# Extract
If you spent your young days suffering from Saturday night fever, then this is a show to rock you in your seat. It’s 80 minutes of sheer disco and noise with flashing lights, mirror balls, glitter costumes, and screaming vocals. And with those vocals came amazing verve and energy from all the performers. But on top of that there was circus, with strength and balance, aerial gymnastics, hoops, hula hoop comedy and skill, and dancing girls from the disco age.
I must admit that disco is a long way removed from my type of music, but I was carried along in the swirl of excitement the show produced. The audience went even further with screams of encouragement, gasps of disbelief and a rousing standing ovation at the end when the nine super-fit performers took their bows. They followed this with a lot of dancing in the aisles. The songs were straight disco and included, Boogie Wonderland, Everybody dance, It’s Raining Men, Turn the Beat Around, Shake Your Groove and I Feel Love.
The show is loosely based on the New York night spot Club 54, where in its heyday anything went, and a vague story of a man, played by Brendan Maclean, trying to find his way in life. Leading the array of talent was legend Marcia Hines who belted out her numbers in solo, backed by the incredible Rechelle Mansour and Chaska Halliday, or as a duet with Brendan Maclean, who has a voice, dance ability, and energy to be reckoned with.
The lights flashed and the music blared as we took our seats, all managed from a box high on the stage managed by Joe Accaria, who is also the musical director for the show and has worked with many of the top Australian and overseas stars. In the ever-changing mood of the non-stop show we had breaks of beauty with former Queensland Ballet dancer Emma Goh performing her graceful aerial hoop act and a whimsical balance strip act from German circus star Mirko K?ckenberger. Then there was strength from Stephen Williams, who also had a lot of S and M fun with leather and chains with Brendan Maclean.

# Direction
In the review of the disco show, who serves as the show's musical director?

[Word and element locating data]
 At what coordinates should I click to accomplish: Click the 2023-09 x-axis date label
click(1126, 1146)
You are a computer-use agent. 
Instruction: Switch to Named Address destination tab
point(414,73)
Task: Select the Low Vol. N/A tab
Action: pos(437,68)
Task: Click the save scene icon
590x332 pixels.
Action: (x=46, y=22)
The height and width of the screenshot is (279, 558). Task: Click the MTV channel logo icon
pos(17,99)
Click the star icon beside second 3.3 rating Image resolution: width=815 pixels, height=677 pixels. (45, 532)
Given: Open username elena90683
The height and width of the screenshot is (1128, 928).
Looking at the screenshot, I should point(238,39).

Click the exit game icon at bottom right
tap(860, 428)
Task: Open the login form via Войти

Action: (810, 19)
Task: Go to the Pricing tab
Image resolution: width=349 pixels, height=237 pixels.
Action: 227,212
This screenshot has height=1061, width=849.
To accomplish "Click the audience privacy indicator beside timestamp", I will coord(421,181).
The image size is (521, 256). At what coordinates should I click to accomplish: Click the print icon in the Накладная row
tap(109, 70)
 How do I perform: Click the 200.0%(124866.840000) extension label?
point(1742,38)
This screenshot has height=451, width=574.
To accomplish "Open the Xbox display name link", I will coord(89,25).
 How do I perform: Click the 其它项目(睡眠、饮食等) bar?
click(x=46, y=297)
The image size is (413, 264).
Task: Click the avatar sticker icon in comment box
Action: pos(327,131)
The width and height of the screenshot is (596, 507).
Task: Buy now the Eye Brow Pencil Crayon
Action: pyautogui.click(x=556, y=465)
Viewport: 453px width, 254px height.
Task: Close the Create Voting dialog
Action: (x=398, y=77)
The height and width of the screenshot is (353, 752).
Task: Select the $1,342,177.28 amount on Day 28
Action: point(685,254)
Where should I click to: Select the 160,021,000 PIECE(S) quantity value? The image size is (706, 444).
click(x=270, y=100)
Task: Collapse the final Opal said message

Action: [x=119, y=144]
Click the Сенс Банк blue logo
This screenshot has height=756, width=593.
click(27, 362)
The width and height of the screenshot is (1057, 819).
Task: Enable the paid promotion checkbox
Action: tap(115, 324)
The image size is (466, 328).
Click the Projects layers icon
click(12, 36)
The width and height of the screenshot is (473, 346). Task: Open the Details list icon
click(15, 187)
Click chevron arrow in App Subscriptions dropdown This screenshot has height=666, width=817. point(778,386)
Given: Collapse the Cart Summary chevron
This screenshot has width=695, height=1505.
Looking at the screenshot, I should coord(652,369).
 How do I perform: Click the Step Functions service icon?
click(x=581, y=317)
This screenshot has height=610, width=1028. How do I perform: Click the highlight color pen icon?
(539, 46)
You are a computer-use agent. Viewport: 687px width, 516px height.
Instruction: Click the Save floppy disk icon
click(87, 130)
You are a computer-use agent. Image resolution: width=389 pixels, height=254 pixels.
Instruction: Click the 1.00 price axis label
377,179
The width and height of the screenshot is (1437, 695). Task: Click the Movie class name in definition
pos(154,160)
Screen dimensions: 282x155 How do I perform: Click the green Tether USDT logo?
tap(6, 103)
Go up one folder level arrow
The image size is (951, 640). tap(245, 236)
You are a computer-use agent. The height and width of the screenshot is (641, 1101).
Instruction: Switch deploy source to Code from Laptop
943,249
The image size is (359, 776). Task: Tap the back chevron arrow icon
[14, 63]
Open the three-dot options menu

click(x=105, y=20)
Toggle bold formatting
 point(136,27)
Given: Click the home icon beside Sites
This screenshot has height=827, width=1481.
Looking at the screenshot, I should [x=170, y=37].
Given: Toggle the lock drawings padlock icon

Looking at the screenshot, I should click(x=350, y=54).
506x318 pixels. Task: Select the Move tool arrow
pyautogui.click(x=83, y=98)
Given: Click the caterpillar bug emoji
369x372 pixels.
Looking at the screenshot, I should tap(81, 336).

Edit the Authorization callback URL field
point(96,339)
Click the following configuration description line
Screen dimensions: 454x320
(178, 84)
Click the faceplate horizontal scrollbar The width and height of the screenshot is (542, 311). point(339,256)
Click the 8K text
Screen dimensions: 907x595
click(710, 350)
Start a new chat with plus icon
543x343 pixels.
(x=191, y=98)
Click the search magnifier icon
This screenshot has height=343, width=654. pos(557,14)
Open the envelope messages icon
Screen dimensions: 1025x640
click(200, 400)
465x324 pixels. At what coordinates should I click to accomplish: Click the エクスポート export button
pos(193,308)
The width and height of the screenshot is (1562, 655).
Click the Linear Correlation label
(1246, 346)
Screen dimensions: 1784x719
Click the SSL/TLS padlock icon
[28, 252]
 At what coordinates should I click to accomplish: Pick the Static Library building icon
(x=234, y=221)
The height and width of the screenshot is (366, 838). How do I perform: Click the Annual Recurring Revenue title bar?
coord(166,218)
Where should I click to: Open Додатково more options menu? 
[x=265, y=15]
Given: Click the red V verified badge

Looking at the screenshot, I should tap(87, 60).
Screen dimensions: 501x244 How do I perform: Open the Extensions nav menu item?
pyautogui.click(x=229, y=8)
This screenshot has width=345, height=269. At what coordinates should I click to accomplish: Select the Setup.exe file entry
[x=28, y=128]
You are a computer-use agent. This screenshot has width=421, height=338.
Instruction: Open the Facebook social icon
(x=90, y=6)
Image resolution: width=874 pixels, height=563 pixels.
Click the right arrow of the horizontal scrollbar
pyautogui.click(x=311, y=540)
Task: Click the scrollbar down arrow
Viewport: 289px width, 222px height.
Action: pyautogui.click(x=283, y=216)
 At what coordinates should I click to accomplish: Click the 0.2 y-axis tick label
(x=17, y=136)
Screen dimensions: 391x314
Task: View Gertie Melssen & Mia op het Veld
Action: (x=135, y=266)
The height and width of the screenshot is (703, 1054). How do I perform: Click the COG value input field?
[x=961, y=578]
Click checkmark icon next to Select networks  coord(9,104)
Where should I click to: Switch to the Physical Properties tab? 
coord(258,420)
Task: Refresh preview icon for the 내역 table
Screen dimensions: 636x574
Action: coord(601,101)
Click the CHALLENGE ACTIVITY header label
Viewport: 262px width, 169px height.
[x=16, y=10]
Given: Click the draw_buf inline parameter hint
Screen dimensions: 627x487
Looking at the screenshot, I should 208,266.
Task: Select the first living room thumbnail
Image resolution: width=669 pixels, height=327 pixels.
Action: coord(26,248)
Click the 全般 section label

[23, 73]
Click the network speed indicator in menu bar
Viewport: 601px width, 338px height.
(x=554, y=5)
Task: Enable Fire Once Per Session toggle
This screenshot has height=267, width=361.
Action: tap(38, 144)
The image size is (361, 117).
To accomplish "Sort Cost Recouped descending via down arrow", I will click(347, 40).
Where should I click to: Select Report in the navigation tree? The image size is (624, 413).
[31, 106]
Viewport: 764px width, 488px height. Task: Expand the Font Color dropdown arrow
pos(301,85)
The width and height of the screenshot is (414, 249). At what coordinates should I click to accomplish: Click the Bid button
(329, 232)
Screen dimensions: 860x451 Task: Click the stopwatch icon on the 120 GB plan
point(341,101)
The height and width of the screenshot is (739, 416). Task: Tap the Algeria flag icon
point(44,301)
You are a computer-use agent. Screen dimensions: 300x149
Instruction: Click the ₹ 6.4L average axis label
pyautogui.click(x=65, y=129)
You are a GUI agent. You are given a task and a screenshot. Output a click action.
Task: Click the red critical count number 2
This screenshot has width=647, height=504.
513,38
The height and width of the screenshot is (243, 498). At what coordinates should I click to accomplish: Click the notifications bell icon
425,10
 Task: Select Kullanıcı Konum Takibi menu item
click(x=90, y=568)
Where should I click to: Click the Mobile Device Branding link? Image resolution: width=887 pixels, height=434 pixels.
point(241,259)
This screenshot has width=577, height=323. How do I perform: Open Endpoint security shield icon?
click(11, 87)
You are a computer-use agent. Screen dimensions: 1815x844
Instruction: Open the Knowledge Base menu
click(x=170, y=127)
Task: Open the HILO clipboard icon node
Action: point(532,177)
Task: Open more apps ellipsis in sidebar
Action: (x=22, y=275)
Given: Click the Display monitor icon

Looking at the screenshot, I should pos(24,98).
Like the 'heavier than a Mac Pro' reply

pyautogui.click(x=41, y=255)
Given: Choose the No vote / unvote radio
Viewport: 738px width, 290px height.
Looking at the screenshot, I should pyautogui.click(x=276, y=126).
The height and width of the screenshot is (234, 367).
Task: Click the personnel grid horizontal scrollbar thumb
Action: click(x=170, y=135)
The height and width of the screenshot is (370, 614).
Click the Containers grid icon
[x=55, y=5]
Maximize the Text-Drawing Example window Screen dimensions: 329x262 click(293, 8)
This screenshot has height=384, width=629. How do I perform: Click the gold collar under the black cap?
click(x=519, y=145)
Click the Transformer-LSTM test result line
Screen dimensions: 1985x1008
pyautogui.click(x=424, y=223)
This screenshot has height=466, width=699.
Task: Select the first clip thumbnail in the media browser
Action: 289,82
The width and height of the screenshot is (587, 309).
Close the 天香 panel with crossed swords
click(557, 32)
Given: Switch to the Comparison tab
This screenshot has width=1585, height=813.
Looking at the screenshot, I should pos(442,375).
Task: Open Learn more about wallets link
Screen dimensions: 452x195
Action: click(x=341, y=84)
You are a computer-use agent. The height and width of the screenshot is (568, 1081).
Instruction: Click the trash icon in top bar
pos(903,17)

# Correct output
Joe Accaria